**ASSIGNMENT**.
Within the listing below, tally the lines where the word "item" appears, and answer with nothing but the tally.

RECORDS: Begin

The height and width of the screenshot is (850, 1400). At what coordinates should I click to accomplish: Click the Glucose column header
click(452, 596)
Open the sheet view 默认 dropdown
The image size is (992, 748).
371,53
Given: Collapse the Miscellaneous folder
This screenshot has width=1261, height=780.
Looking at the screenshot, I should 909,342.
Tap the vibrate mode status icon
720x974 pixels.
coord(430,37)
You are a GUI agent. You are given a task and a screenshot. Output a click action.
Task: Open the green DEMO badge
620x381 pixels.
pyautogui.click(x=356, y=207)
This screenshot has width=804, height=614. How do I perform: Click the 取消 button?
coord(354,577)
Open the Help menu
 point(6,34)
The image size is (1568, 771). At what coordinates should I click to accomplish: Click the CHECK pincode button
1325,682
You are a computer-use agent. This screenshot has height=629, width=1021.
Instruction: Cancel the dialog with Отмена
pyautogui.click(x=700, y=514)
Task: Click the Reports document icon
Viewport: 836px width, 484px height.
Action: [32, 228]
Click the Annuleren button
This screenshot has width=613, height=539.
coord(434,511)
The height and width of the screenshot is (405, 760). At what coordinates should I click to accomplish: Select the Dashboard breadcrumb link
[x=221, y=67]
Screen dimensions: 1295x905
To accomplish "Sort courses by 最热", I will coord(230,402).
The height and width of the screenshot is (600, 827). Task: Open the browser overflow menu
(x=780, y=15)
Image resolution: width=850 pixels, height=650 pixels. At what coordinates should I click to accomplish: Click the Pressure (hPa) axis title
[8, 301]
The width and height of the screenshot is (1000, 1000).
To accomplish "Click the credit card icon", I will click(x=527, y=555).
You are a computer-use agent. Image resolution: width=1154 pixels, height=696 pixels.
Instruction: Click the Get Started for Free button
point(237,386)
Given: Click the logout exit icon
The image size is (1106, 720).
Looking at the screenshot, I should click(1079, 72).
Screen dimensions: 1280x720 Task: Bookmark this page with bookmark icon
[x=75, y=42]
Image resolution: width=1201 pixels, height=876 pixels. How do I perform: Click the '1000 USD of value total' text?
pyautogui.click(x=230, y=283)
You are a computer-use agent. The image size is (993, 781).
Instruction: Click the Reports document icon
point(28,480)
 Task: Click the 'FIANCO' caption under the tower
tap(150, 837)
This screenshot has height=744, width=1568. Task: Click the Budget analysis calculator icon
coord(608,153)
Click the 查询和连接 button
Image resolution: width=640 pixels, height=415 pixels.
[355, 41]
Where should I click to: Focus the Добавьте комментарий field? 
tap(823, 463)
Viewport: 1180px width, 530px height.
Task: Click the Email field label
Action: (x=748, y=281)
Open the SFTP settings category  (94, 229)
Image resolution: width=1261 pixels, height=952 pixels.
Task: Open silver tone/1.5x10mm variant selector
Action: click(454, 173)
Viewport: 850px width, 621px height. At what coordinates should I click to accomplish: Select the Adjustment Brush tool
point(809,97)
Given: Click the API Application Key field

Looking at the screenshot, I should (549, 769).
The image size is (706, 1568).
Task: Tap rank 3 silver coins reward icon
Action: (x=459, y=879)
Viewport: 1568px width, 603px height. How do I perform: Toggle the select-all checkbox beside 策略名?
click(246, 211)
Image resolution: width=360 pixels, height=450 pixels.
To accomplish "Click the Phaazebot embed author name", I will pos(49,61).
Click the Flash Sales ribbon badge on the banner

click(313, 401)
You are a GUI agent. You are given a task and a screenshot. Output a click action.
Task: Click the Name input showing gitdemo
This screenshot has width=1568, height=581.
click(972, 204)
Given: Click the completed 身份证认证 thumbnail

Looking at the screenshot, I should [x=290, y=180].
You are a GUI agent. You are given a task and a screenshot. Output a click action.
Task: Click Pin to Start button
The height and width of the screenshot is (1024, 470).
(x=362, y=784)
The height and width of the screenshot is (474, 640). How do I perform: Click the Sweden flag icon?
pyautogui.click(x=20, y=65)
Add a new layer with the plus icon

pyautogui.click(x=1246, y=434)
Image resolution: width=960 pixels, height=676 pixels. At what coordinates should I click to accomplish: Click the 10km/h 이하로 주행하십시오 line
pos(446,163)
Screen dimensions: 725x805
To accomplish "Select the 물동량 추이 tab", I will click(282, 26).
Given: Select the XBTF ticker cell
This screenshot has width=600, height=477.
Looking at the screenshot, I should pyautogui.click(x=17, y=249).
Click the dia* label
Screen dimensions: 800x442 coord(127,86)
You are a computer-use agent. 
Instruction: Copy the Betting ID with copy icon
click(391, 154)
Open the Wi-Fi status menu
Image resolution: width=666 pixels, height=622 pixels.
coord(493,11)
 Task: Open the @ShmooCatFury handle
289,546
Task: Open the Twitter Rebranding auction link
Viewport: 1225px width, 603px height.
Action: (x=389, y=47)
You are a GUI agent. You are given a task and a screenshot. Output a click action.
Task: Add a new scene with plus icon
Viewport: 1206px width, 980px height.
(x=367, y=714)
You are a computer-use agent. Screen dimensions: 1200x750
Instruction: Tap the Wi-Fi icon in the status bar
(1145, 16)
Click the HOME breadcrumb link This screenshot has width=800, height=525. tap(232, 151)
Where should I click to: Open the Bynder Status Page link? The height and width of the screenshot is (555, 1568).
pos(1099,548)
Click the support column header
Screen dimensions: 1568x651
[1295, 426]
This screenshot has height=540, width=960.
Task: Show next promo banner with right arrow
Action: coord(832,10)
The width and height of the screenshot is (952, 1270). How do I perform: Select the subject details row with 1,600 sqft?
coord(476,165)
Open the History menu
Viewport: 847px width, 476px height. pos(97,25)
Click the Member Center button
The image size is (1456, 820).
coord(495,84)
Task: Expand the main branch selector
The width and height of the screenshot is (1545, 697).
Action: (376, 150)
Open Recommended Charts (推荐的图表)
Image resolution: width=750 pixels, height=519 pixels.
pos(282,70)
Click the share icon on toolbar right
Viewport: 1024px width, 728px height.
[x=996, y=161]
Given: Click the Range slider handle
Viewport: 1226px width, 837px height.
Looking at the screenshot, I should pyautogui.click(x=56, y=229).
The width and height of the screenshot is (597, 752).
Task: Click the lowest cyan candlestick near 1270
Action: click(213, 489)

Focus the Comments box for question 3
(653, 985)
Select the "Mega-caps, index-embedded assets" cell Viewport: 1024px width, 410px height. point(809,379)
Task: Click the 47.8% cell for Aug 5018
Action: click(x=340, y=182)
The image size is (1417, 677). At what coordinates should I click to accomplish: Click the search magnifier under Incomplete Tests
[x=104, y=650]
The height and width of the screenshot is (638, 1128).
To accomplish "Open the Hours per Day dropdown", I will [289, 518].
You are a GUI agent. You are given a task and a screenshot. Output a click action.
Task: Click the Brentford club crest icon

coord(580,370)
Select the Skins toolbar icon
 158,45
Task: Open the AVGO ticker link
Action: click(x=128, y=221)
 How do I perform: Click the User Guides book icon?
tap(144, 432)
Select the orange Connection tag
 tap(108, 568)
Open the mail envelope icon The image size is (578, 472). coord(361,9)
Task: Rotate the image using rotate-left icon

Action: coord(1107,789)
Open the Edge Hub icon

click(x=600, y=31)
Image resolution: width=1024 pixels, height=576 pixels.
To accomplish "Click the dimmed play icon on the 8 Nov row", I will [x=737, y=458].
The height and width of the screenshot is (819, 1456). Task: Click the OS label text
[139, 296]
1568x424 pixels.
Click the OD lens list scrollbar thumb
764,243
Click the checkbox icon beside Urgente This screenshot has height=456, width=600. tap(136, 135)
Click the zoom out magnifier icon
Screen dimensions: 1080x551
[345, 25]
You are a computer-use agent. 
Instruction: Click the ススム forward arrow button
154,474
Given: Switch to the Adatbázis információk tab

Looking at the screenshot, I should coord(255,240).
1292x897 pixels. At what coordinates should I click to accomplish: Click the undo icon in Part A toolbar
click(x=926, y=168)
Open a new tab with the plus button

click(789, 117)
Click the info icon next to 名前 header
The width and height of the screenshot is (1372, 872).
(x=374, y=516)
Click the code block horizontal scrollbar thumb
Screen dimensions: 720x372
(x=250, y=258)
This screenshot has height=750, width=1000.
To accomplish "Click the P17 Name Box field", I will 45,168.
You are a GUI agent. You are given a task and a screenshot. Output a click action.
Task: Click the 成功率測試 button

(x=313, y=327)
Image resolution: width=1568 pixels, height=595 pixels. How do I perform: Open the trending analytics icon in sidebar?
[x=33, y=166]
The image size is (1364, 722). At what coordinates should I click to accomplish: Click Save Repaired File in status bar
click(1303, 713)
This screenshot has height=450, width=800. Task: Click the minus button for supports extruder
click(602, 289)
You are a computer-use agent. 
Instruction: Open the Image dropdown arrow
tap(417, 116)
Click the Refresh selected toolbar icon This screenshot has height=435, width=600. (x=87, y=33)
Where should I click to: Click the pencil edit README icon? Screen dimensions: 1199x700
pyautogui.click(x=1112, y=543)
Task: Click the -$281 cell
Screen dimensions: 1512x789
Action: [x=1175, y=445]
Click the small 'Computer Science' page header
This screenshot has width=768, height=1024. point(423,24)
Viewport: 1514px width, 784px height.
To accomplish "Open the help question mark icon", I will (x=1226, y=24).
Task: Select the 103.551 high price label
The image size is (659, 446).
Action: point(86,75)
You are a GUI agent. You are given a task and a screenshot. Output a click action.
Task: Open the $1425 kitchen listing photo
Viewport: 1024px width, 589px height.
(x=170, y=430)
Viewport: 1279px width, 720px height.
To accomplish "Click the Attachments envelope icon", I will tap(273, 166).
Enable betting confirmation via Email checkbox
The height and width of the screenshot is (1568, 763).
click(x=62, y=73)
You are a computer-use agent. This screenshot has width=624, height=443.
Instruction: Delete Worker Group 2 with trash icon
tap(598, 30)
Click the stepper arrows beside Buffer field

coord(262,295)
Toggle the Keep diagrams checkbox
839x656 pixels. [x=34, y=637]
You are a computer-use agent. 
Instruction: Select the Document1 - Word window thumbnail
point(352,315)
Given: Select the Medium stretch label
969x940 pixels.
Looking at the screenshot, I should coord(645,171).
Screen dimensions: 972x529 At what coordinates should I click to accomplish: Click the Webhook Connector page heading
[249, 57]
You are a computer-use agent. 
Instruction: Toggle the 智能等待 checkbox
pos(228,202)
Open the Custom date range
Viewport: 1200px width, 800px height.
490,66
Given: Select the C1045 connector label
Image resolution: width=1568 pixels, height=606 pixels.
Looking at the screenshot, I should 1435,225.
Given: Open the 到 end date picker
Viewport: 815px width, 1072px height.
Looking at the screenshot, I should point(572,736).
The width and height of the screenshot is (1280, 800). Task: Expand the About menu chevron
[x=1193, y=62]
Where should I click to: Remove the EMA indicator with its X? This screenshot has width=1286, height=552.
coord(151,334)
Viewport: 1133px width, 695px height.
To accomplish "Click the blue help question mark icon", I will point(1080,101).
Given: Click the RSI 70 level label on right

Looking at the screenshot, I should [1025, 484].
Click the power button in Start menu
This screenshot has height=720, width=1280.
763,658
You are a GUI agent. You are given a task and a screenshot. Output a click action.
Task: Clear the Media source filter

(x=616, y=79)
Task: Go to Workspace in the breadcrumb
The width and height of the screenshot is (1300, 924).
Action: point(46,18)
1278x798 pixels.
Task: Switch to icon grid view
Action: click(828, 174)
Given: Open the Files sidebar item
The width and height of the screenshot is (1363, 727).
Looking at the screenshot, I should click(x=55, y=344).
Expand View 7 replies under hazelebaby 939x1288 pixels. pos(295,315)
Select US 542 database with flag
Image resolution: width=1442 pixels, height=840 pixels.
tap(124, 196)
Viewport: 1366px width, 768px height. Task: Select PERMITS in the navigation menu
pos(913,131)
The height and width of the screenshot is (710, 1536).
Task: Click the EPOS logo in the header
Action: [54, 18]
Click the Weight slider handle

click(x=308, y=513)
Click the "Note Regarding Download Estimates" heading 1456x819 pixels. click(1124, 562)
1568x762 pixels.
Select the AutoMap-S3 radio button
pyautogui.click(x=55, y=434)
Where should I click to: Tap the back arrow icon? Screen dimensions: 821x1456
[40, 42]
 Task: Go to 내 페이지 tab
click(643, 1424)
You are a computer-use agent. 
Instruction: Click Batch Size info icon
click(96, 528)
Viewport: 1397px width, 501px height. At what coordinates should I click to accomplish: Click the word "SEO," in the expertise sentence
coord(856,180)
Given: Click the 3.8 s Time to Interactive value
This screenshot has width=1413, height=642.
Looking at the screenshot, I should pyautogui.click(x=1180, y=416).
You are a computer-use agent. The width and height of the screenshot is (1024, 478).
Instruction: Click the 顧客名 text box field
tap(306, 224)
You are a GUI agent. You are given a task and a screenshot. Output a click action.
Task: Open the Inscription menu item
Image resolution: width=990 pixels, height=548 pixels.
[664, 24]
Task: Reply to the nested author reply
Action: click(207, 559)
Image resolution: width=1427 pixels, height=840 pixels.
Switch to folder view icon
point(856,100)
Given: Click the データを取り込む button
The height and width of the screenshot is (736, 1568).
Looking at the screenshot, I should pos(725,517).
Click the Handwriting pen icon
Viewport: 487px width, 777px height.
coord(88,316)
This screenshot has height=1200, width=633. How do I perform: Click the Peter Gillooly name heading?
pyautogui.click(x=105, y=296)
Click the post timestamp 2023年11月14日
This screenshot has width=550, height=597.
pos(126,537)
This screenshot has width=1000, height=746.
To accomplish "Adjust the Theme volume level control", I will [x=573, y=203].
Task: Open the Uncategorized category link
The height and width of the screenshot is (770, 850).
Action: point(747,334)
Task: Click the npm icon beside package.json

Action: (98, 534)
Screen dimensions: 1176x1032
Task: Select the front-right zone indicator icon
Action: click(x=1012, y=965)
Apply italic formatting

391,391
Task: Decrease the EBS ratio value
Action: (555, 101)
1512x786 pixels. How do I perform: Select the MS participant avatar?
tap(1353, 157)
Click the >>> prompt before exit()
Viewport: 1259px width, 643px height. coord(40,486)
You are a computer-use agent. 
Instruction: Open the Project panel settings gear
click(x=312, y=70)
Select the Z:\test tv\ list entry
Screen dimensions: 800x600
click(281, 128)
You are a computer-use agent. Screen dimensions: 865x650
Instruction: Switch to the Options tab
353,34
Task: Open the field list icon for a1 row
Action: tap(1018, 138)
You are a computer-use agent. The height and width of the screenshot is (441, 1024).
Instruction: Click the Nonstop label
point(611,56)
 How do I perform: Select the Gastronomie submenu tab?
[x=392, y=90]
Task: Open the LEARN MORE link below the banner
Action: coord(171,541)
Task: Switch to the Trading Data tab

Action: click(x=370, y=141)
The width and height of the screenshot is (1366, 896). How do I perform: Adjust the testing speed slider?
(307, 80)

RECORDS: End

**REPLY TO THE TASK**.
2